Sobbing, she hunched over. As she did, a reflection caught her eye. A thought pierced the growing madness that clutched her brain. Perhaps there was a way after all.

14

Gargoyle's Gift

Artek stood atop a stone pillar.

He was in a vast, dimly lit hall. A line of freestanding columns stretched in either direction, each perhaps ten paces apart.
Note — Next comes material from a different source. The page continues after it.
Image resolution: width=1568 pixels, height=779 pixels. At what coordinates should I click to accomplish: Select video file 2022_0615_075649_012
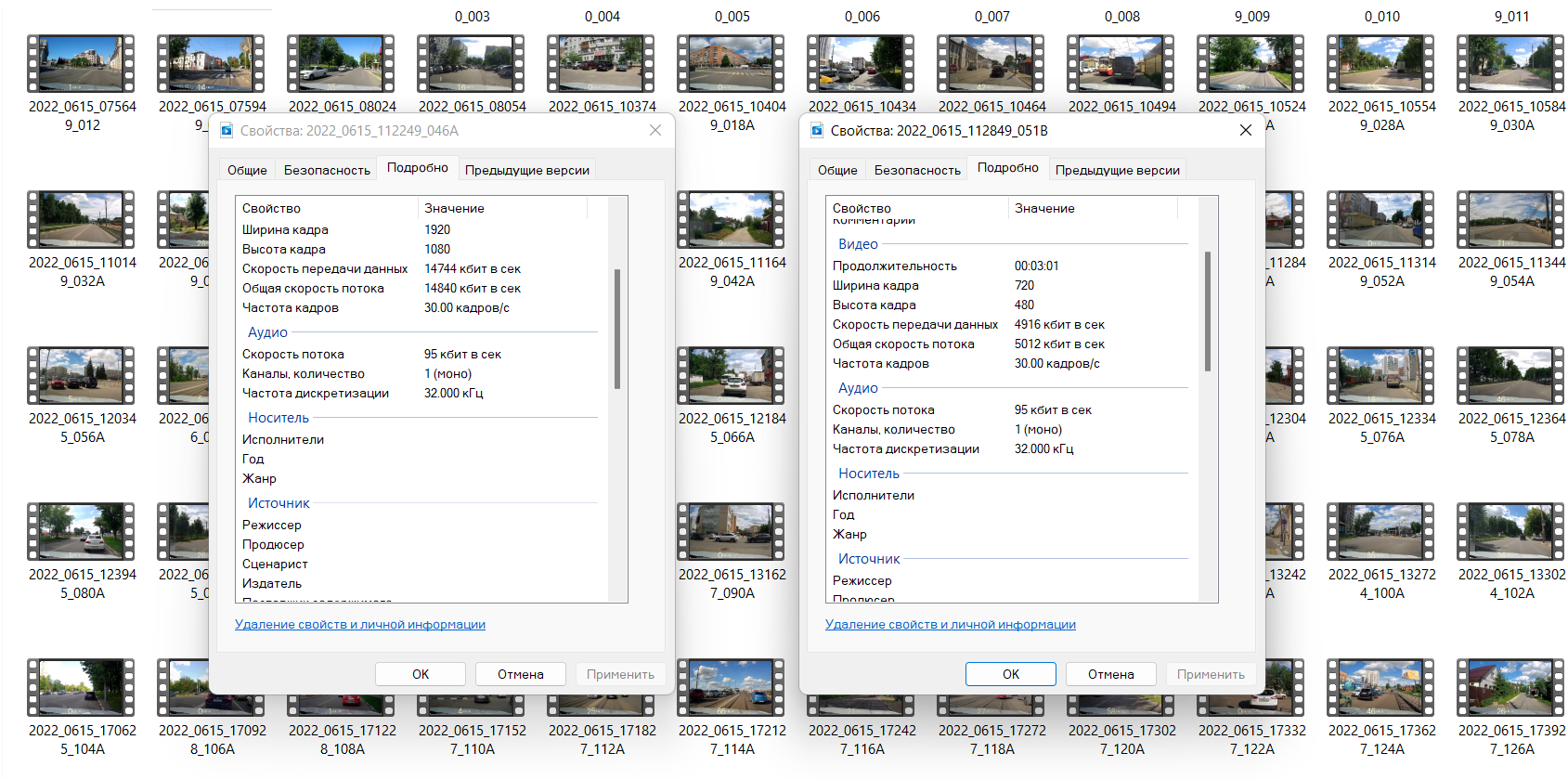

Like the one Artek stood upon, all ended abruptly, supporting nothing but thin air. If there was a ceiling to this place, it was lost in the gloom above. With his orcish eyes, he could just make out the floor of the hall below. It was writhing. Even without his darkvision he could have guessed the nature of the slithering shadows by the dry hissing that rose on the air-snakes. There were hundreds of them, thousands. And more than a few of them were probably venomous.

Glancing down at the dark tattoo on his forearm, he saw that the sun was nearly touching the arrow now. Dawn was just minutes away. And his death with it.

Artek flinched at a sudden, reverberating boom! There was a long moment of silence, followed by a second crash. Then came another, and another. His jaw fell in grim surprise. It looked as if something else were going to kill him first.

The pillars were falling. Even as he watched, one of the columns farther down the line tilted in his direction and struck the column next to it with a thunderous cracking of stone, causing this column to begin to fall as well. It was a chain reaction-one by one, they were all going to topple.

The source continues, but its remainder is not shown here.